Within the records below, reproduce without change the lines from the line that has "Image resolution: width=766" through the line that has "Open the floorplan.png thumbnail", and only those.

◆ Information given:
== == ==

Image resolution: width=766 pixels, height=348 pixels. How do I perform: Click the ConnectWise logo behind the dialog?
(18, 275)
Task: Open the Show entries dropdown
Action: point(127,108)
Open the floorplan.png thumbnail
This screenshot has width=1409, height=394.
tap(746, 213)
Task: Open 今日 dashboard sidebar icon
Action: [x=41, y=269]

== == ==

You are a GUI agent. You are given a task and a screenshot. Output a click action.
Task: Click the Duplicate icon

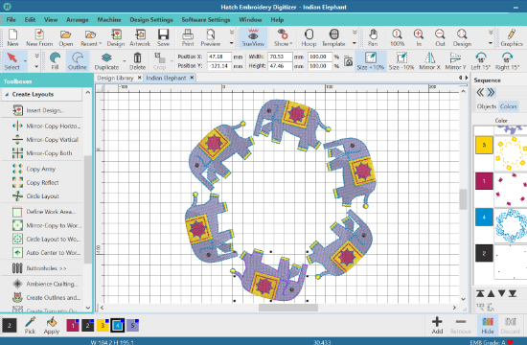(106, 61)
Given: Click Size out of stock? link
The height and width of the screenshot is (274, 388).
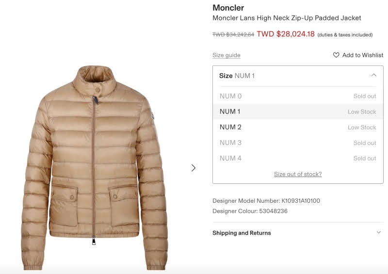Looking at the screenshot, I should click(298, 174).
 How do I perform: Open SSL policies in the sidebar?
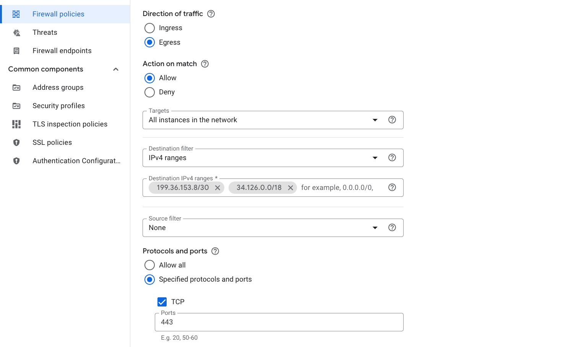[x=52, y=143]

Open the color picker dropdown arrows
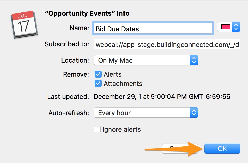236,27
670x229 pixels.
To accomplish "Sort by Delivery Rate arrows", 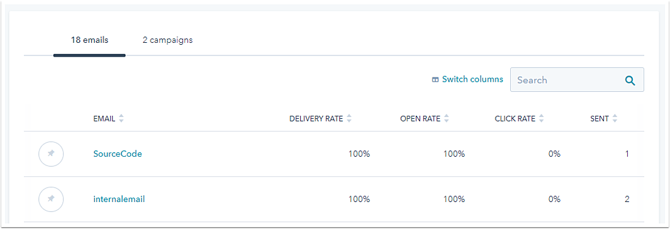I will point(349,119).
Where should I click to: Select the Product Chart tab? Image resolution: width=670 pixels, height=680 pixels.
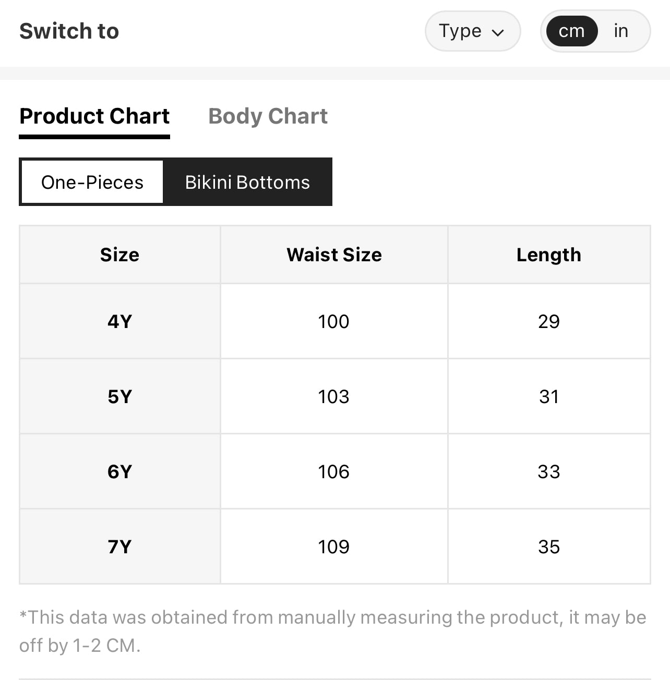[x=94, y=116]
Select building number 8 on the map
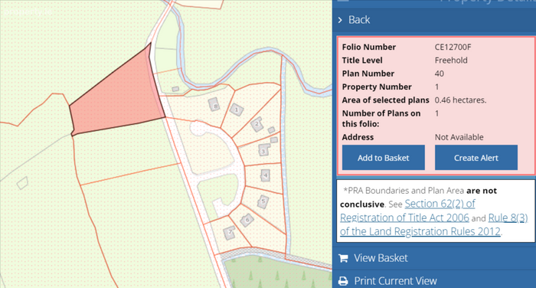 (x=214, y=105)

== == ==

◆ Output of the exercise:
Image resolution: width=766 pixels, height=348 pixels. How do I perform: Click the ConnectWise logo behind the dialog?
(18, 275)
Task: Open the Show entries dropdown
Action: point(127,108)
Open the floorplan.png thumbnail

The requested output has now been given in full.